DEADLINE: March 31, 2025

ABBREVIATED CALL:
In this special section, we invite birders, that is, those who notice avian relations, to explore how birds enter, become, confound, or mutate technology (expansively defined). We seek to engage in how the stuff of birds—their beaks, bones, and feathers—is datafied, mechanized, and digitized. We are also interested in constellations in flight that reflect on avian boundaries and breakdowns as they intersect gendered, queer, crip, raced, classed, and anticolonial questions, highlighting what may otherwise go unremarked when birds become a passive thing to ‘think with.’

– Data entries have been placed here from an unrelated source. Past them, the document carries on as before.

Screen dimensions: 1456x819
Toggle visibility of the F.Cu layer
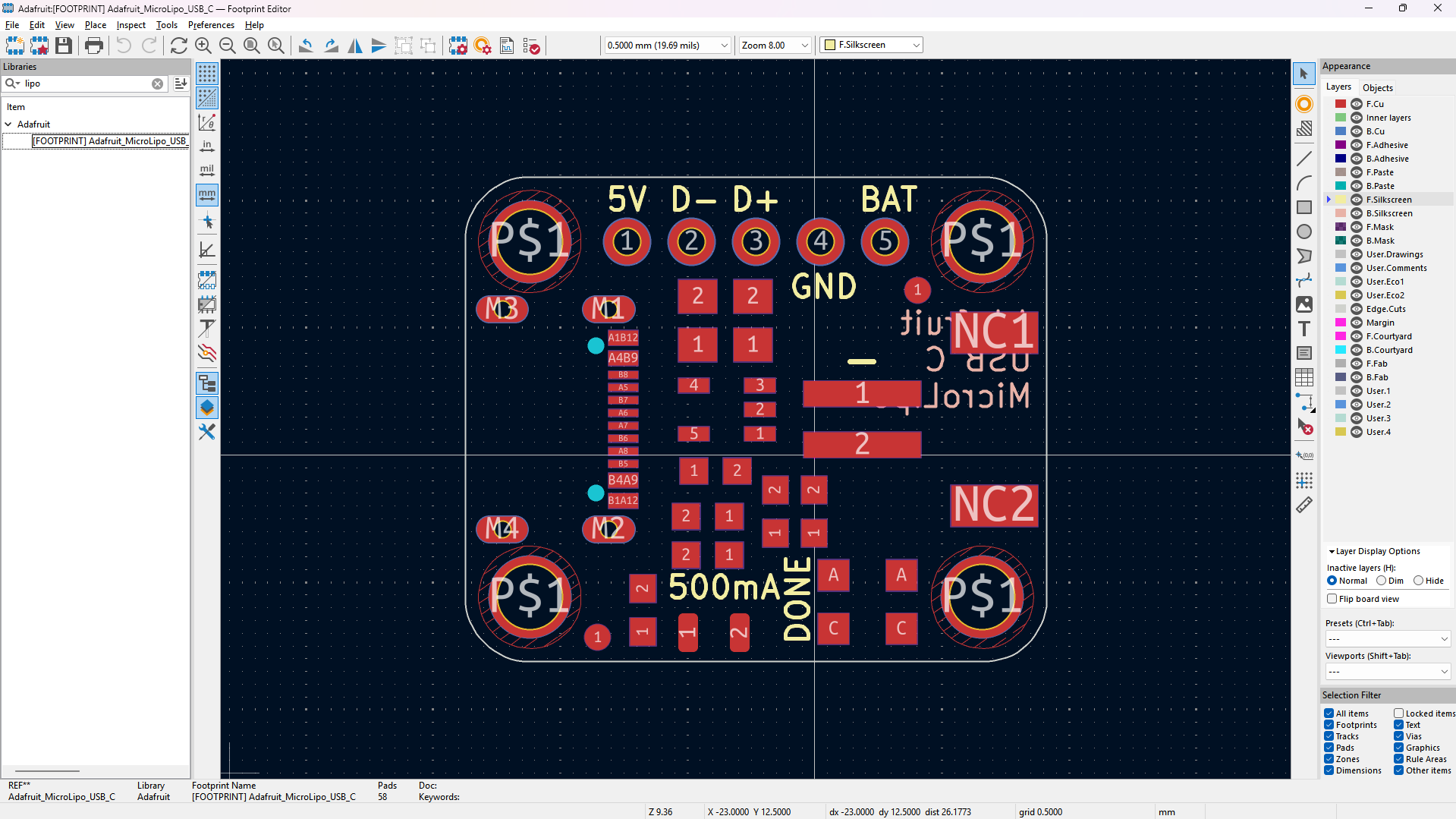pyautogui.click(x=1356, y=103)
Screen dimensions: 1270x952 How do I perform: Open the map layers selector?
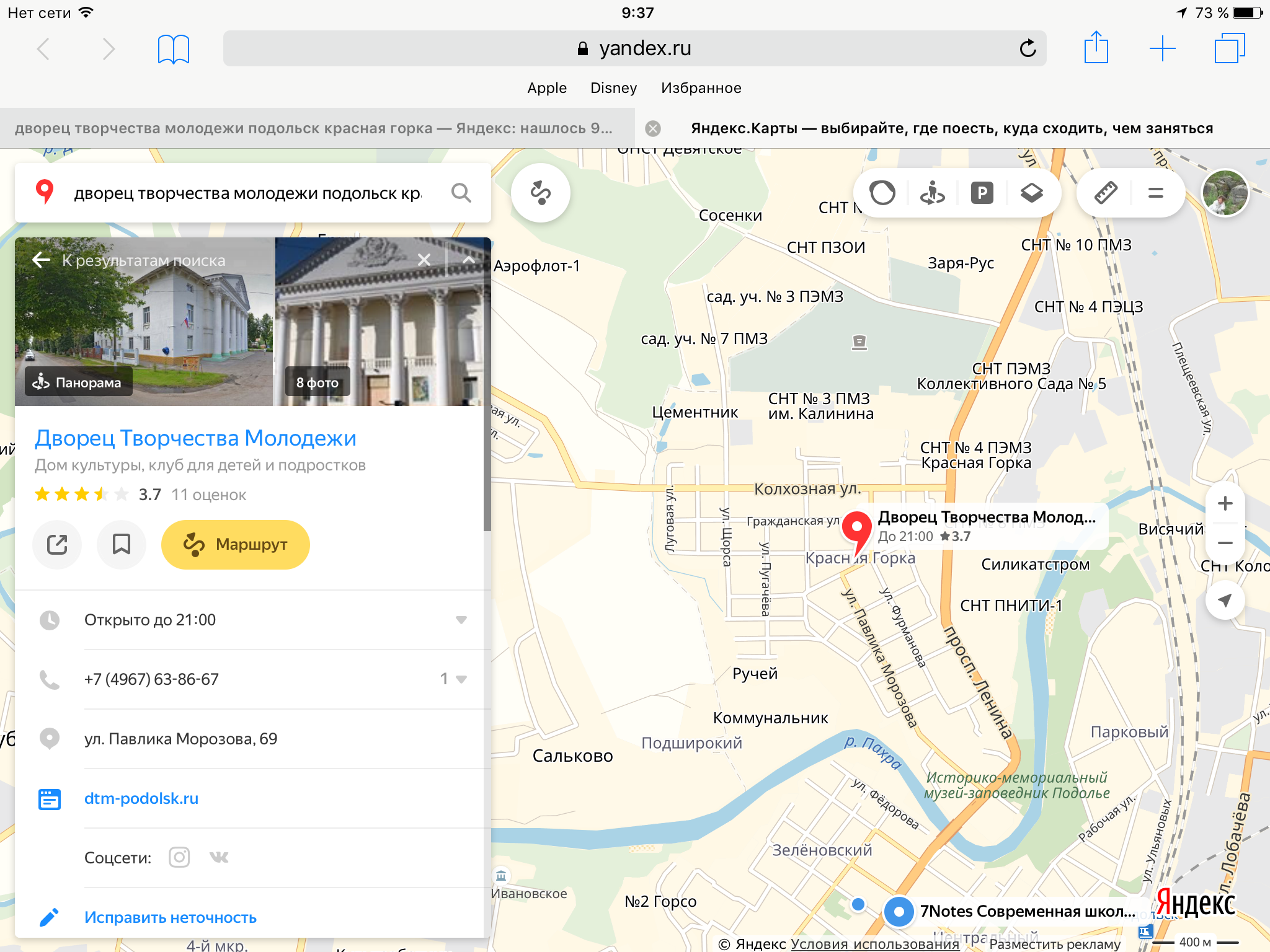[x=1031, y=193]
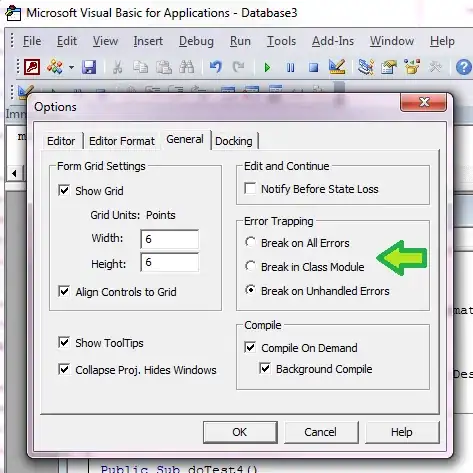Screen dimensions: 473x473
Task: Click the OK button
Action: coord(240,432)
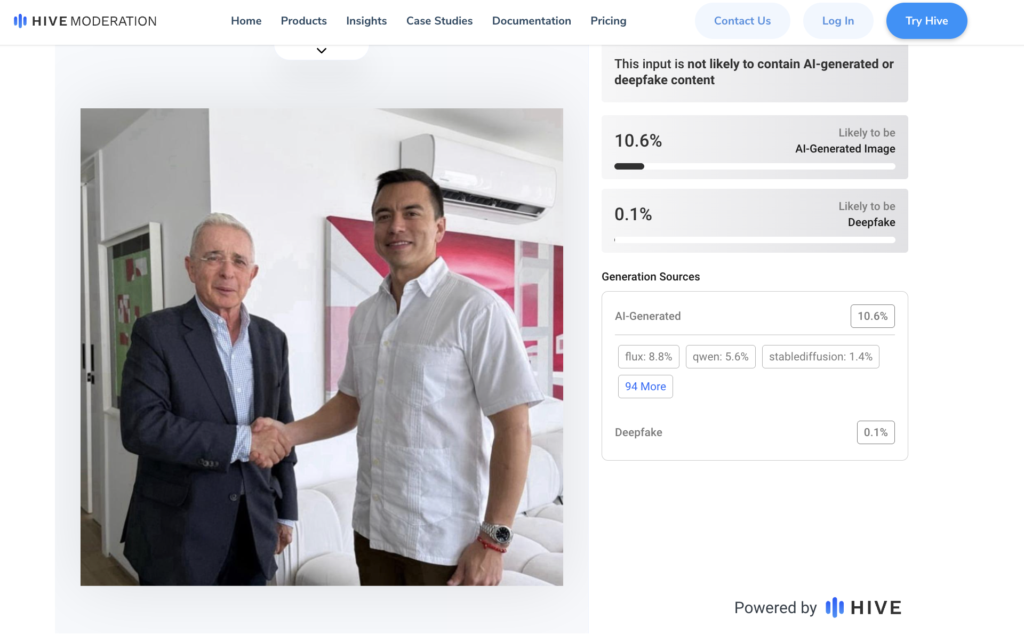Open the Home menu item
This screenshot has width=1024, height=643.
coord(246,21)
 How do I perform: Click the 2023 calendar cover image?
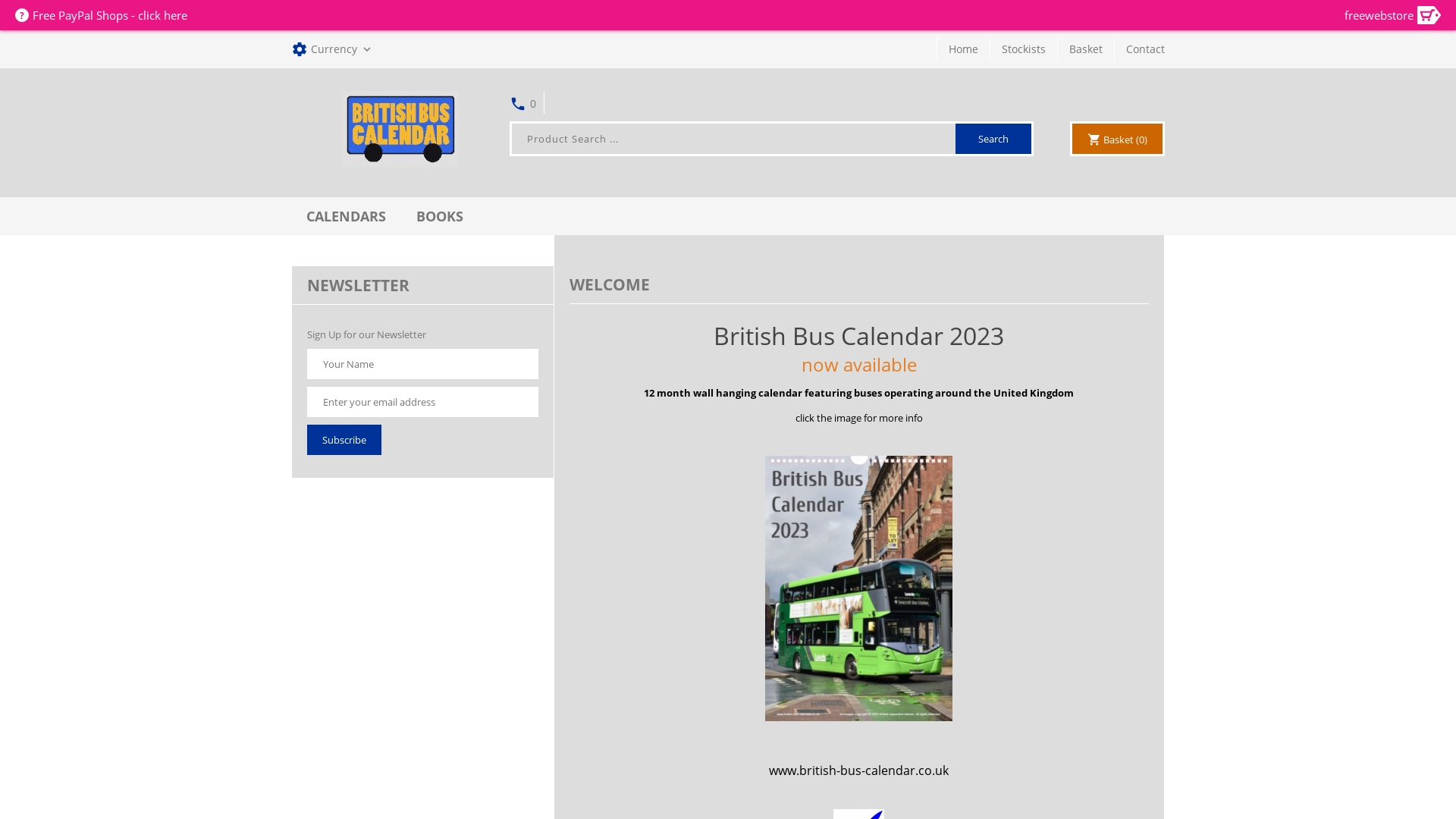pyautogui.click(x=858, y=588)
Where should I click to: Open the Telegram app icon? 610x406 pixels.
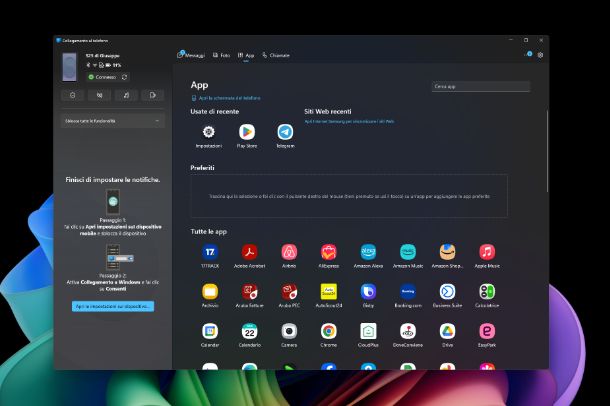click(285, 132)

Submissions might include engagement with avian technoscience as it relates to:

—Birds becoming technology (e.g. data, models, maps, sensors,sentinels, as well as Indigenous and non-Western approaches to technology) and how, for example, these may reinforce or challenge dominant modes of knowledge production

—Technology becoming avian (e.g. biomimicry, or the use of bird bodies and behaviors as technological reference points) as, for instance, instrumentalized for military tech development

—Technologies of ornithological study (e.g. bird banding/ringing, radar, passive acoustic monitoring, 3D scanning, machine learning) and, for example, their relationship to the colonial logics of capture

—Technologies of managing avian life and death (e.g. technologies for conservation, de-extinction, bird breeding, reproduction, and response to avian zoonoses) and how, for instance, they instantiate control of sex, gender, and sexuality

—Contact zones between birds and technological infrastructures (e.g. interactions between birds and cell towers, energy infrastructures, etc.) as related to environmental and multispecies justice concerns, for example

—The link between birds and technologies of surveillance (e.g. drones, birdfeeder cams, and nest cams) and, for instance, what they surface about racialized hypervisibility and invisibility

—Bird taxonomy and classification technologies, and, for example, how they reinforce hegemonic categorization

—Community science platforms and other collective modes of bird tracking, including, for instance, their exclusions of marginalized peoples and the consequences of those exclusions for birds —And creative approaches to imaging, sounding, or sensemaking of birds through media and computation technologies relating to any of the above

LINK TO FULL CALL: https://catalystjournal.org/index.php/catalyst/announcement/view/976 <https://catalystjournal.org/index.php/catalyst/announcement/view/976>

We welcome diverse submission formats including: Writing (scholarly, creative, interviews, reviews, and more); creative research/research-creation; visual, moving image, and sonic artworks; media rich essays; and other innovative approaches. Interdisciplinary research is particularly encouraged.

To be considered for inclusion in this themed section, please send an abstract or proposal (300-500 words) and a short bio (max 250 words) to Maya Livio ((livio /at/ american.edu) <mailto:(livio /at/ american.edu)>), Pamela Perrimon ((perrimon /at/ usc.edu) <mailto:(perrimon /at/ usc.edu)>), and Hamsini Sridharan ((hamsinis /at/ usc.edu) <mailto:(hamsinis /at/ usc.edu)>) with “Murmurations” in the subject line by March 31, 2025.

ABOUT THE JOURNAL: Catalyst: Feminism, Theory, and Technoscience serves the expanding interdisciplinary field of feminist science and technology studies (STS) by supporting theoretically inventive and methodologically creative scholarship incorporating approaches from critical public health, disability studies, sci-art, technology and digital media studies, history and philosophy of science and medicine, and more. Catalyst publishes peer-reviewed, critically and theoretically engaged feminist STS scholarship.

Selected papers and projects will be invited to submit fully developed submissions. No payment from authors will be required.